I spent a bit of time today watching the algorithm run (via a debugging dump) and it is clear what is happening – the crawler spends a lot of time rejecting characters that are not at an x9 level, but then finds a big guild list of those who are. Clearly there are some sizeable BG PvP guilds out there, or a lot of guilds that have little BG-ing armies inside them. This keeps the fetch queues surprisingly full, on average, which means the crawler is mining characters at a not-too-bad rate.

Problem number two is to identify indicators of twinkyness so I can write some database queries to find the little buggers. Of course you might say, well, why not just use gear. After all, a twink by definition has better gear than would be expected for a toon of that level.

Yes, we might come to that. But the idea I want to try first is to use the new character achievements and statistics data to identify the most effective battleground toons. Of course the most powerful level 19 WSG player might have got there by skill alone, equipped with nothing other than normal whites and questing greens. But, somehow, I doubt it…

The hypothesis is that the most effective characters in the BGs will turn out to be the twinks.

So which character stats do we look at? For example, the armoury tells us the number of BGs that the character won – we can find out that a  toon has played, say, 80 WSG BGs and won 75. That character has won 94% of their games. Does that make them likely to be a twink?

Well maybe… That’s the point I’m up to at the moment. I’m looking at the spread of these stats across the population base. Then running various queries based on the available data to see how selective they really are. My guess is that stats like the number of BGs won are less likely to be selective for what we want than stats related to the individual performance of the character.

After all, whether you win depends on the quality of the characters around you – a cr@p team on your side or a fully twinked pre-made on t’other can make all the difference to victory or defeat. What interests me are stats like the number of killing blows landed or the number of deaths, since these are indicators of personal survivability – which is the real hallmark of the twink. If you have the health, the mana and the armour, your death rate will be lower and your time-on-target higher.

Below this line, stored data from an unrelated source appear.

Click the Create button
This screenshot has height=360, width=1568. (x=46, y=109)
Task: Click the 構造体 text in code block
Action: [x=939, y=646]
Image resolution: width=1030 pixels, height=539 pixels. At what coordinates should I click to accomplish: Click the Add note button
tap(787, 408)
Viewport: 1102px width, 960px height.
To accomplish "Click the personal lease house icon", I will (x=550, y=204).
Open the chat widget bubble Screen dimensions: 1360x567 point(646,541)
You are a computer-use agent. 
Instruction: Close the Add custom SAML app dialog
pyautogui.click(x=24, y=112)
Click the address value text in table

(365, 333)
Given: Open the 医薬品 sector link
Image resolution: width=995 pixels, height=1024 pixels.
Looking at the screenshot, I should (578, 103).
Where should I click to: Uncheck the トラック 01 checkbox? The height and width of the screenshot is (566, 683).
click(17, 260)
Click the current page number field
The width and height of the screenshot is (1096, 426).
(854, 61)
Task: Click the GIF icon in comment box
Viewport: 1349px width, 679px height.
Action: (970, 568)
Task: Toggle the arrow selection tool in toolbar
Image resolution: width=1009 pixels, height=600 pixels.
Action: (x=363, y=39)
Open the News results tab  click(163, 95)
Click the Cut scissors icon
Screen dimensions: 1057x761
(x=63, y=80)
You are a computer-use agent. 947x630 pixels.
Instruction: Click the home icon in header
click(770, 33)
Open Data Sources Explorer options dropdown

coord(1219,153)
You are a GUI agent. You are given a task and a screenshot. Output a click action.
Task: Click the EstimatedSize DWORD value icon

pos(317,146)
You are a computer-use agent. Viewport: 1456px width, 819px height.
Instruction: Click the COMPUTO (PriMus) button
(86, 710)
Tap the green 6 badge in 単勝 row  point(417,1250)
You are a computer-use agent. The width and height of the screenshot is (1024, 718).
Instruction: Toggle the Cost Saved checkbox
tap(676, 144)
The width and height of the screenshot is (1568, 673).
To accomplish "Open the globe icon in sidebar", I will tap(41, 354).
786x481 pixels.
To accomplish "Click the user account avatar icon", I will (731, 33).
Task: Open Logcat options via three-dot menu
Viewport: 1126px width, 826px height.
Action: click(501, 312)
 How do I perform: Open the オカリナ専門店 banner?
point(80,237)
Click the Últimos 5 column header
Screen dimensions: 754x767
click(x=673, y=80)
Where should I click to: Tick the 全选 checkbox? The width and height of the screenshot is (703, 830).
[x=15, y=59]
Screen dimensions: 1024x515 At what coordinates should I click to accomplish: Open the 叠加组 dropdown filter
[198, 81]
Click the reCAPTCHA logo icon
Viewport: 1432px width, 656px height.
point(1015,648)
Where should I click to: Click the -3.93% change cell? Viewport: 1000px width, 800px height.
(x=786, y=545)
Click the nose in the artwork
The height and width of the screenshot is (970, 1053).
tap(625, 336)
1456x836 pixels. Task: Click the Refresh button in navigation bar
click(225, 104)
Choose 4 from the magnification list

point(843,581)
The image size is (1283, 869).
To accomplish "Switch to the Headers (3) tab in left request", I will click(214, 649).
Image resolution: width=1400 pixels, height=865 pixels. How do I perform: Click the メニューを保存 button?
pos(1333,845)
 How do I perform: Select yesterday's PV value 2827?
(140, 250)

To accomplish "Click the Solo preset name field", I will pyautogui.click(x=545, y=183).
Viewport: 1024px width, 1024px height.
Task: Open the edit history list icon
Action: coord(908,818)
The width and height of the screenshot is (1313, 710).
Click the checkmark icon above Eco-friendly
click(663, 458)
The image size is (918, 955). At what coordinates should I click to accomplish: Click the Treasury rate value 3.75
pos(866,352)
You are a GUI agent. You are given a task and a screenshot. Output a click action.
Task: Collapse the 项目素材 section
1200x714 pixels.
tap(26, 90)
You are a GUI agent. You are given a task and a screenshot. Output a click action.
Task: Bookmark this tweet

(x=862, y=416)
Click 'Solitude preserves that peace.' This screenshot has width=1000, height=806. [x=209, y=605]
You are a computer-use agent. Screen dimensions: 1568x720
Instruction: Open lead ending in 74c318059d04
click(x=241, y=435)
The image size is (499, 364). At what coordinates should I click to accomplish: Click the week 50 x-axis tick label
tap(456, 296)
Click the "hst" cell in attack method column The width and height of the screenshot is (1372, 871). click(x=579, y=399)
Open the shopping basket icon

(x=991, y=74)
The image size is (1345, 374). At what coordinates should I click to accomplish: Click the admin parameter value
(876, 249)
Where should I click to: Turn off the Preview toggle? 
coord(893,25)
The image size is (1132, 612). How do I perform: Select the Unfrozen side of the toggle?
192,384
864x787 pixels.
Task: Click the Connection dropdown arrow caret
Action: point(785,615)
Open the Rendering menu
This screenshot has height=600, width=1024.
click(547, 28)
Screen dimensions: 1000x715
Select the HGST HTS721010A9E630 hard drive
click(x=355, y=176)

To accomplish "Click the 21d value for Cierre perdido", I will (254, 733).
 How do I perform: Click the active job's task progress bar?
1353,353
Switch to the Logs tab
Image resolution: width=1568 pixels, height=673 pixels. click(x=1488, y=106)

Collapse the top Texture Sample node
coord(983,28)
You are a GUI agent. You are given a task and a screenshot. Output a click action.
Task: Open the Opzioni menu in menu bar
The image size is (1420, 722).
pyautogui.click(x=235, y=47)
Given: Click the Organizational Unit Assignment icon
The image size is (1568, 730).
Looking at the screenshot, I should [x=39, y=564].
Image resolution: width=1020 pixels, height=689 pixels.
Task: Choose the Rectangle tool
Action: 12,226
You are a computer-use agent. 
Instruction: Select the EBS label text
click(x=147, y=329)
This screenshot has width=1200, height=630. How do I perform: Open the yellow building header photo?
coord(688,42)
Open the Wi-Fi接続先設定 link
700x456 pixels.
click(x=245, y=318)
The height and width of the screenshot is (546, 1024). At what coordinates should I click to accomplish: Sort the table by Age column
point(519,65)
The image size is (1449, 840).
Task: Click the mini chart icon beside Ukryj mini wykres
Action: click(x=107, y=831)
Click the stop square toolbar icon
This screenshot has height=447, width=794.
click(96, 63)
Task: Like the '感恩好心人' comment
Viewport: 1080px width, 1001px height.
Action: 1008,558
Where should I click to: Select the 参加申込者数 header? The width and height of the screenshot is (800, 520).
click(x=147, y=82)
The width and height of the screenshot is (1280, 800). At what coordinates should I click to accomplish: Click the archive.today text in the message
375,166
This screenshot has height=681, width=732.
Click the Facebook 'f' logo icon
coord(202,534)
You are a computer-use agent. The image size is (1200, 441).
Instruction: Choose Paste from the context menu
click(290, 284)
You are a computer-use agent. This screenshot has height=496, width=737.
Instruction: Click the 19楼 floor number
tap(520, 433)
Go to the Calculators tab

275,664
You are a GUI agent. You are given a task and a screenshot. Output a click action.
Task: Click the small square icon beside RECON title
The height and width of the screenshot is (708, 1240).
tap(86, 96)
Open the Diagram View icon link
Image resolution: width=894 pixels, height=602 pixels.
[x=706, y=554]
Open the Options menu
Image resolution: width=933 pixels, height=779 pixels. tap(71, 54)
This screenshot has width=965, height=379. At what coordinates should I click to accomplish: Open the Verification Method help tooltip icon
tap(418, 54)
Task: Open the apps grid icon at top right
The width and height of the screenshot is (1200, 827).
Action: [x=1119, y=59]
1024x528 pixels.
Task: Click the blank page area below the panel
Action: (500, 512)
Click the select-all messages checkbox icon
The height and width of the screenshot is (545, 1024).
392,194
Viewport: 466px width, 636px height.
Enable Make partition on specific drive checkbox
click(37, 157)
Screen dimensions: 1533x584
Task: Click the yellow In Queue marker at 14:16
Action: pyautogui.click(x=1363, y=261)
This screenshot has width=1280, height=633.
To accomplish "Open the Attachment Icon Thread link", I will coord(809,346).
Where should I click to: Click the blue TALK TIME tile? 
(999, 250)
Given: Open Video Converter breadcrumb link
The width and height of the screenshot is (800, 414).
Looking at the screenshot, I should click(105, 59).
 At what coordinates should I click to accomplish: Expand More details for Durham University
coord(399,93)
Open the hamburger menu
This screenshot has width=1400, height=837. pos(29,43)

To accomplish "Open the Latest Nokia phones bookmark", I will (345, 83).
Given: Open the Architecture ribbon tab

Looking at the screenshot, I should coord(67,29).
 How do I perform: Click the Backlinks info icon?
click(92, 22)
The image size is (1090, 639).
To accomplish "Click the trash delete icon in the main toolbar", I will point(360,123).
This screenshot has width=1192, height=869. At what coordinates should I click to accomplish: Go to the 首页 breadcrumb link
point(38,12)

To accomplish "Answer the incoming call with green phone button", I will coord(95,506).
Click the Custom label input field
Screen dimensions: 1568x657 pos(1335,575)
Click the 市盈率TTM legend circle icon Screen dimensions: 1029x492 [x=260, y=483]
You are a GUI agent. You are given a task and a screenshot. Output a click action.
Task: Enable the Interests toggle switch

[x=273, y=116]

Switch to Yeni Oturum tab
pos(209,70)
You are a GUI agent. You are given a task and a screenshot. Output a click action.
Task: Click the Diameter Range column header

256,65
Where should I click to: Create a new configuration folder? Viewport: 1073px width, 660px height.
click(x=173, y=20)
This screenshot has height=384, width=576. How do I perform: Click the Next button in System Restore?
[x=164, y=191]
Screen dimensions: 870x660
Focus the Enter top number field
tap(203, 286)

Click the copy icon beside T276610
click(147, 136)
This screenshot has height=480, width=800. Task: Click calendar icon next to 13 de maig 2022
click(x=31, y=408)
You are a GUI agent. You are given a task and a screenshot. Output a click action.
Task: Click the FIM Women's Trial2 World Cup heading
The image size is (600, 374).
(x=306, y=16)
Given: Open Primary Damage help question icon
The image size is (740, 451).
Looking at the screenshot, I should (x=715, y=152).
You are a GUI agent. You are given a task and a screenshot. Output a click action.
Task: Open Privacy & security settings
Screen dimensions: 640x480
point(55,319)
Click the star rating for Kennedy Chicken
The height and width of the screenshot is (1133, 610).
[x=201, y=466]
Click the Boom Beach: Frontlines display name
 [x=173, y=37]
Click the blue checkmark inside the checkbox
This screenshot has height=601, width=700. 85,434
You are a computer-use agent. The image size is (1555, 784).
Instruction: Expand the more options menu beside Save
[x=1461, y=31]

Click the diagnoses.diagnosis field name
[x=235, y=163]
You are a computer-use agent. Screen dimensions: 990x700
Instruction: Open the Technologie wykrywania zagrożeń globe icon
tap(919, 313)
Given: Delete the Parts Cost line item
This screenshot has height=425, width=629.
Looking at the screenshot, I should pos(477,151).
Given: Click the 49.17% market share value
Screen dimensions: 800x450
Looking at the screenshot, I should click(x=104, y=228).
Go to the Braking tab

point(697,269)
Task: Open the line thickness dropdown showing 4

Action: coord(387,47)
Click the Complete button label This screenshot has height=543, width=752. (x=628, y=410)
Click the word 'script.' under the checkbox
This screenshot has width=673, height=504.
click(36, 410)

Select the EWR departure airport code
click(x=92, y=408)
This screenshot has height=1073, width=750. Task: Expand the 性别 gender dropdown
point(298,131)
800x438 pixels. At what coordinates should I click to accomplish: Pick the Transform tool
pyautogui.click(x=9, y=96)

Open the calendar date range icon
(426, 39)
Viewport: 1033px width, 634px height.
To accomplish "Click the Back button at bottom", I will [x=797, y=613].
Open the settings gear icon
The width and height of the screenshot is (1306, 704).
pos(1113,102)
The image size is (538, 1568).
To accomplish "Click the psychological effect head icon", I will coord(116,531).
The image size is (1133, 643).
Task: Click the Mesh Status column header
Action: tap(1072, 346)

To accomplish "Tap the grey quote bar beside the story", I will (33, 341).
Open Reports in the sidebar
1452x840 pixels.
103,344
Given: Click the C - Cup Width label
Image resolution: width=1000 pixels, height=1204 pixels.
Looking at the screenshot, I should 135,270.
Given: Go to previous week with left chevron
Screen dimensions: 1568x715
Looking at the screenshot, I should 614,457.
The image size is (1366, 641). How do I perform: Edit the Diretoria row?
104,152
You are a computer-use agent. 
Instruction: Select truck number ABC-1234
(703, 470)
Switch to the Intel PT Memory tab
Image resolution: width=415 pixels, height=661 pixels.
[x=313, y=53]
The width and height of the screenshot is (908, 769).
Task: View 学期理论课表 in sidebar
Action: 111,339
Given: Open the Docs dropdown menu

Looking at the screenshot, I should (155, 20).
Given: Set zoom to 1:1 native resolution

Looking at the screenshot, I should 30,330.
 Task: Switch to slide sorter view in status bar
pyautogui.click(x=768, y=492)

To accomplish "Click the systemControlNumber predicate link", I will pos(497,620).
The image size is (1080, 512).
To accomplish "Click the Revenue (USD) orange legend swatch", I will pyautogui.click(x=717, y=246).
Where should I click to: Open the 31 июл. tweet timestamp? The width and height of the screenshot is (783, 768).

But that’s enough for one post. Stand by for some serious chart porn on battleground character stats…

kindergarden cop

February 4, 2009

A blog reader (hi Jess…) made a couple of good suggestions for data mining the more youthful part of the Azeroth population:  toons in the 10 to 20 bracket.

I posted a chart a little while ago on the number of characters at each level from 10 to 80. There is a spike in numbers at the low end and I guessed that that represented a bit of a surge in players rolling new characters. But there is an alternative explanation – that there are just a lot of abandoned toons here. Players pick a class, level the character for a while then decide they don’t like playing that class. But they don’t delete the character and the little rug rat just lingers on in toon limbo.

Unfortunately its hard to tell from a single scan of the armoury which is the correct explanation. I’ve set up a couple of queries that may help produce an answer but it’ll take a while to collect the data.

The other suggestion was to see if the class composition of the ankle-biter toons is being influenced by the nerf wars. At the top end, paladins are flavour of the month; that’s clear enough. But does that mean a lot of players are running out and rolling new pallys to get in on the act?

The answer from the data is “no”. Surprisingly, the numbers in each class in the 10-20 bracket are just about evenly balanced – around 10-12% for each of the nine classes allowed at these levels.

There’s no sign of any hard swings between classes, or between tank/healer/dps playstyles for that matter. The healer classes are a bit under-represented at these levels but then isn’t that true at all levels?